Breathing life into death: reconciling divergent understandings of death across ecology

What might a political ecology of death look like? This is difficult to say, because while death is a salient topic in both ecology and the social sciences, these bodies of scholarship understand and investigate death very differently. Ecological studies focus on the nutrient flows of dead things: the “conversion of organic matter from large and recognizable physical forms to small particles, soluble compounds and gases” (Findlay 2013). This approach reduces dead things to their constituent parts, and seeks to examine the functions of these parts within the environment. An exclusively functional view renders the processes of death and dying apolitical, creating an opening for intervention and critique from the social sciences. 

The social sciences often tackle death from a less material perspective, for example by studying the affects of death, or questioning the politics that legitimize death (Lopez and Gillespie 2015; Maddrell and Sidaway 2012; Tyner 2013, 2014, 2015). While thanatology, a field of study devoted to death, does engage with the the material effects of death, these attempts rarely extend beyond the economic, political, and cultural impacts of death upon human life. Furthermore, this work relies heavily upon the social construction of death, and assumes a universal understanding of death as an end of life. This points towards a need for social scientists to engage with ecologically grounded understandings of death that transcend the end of life, and better recognize the material effects of death and dead things.
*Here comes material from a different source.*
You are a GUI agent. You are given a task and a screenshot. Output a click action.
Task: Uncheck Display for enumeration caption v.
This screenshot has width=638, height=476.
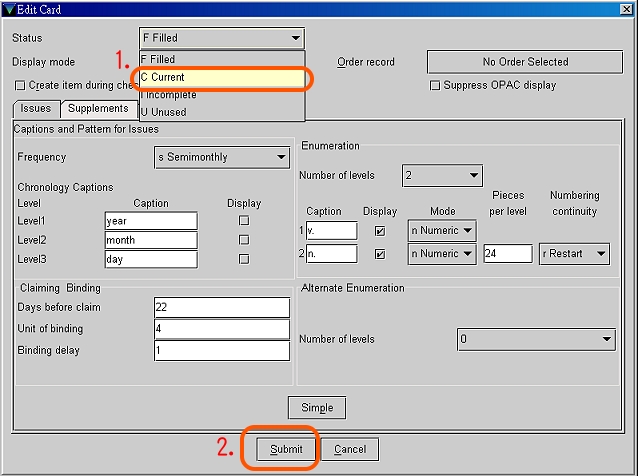[379, 230]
This session invites papers and/or presentations that explore what an integrated political ecology of death might look like, if political and cultural understandings of death collided with ecological perspectives on death. How can the theoretical aspects of political ecology better account for the material effects of death and dead things? And, how can the empirical aspects of political ecology better account for the affective qualities of death and dead things? How is death part of a broader network of material and social transformations Potential topics include but are not limited to: 

  • ­ Influences of the social construction of death on the ecological understanding of organisms.  
  • ­ Translations of ecological understandings of death into cultural practices.  
  • ­ Affects and effects of death and dead things on attempts to manage ecological systems.  
  • ­ The ecological effects of human and non­human death on landscapes and climates and their translation into policy.  
  • Material and ecological consequences of politics that enable or legitimize death (of humans or nonhumans). 

Please submit a presentation proposal ­ including a title, and abstract of no more than 300 words ­ to the session organizers: John­Henry Pitas (jpitas1@umbc.edu) and Mariya Shcheglovitova (marsh7@umbc.edu) by no later than November 20th, 2016.

(UPDATED) 

 

References:

Findlay S. E.G., “Organic Matter Decomposition.” Fundamentals of ecosystem science, edited by Weathers K.C et al., Academic Press, 2013, pp. 75­92.

Lopez, P., & Gillespie, K. A. (Eds.). (2015). Economies of Death: Economic logics of killable life and grievable death (Vol. 199). Routledge.

Maddrell, A., & Sidaway, J. D. (Eds.). (2012). Deathscapes: Spaces for death, dying, mourning and remembrance. Ashgate Publishing, Ltd.

Tyner, J. A. (2013). Population geography I: Surplus populations. Progress in Human

Geography, 37(5), 701­711.

Tyner, J. A. (2014). Population geography II Mortality, premature death, and the ordering of life. Progress in Human Geography, 0309132514527037.

Tyner, J. A. (2015). Population geography III Precarity, dead peasants, and truncated life. Progress in Human Geography, 0309132515569964.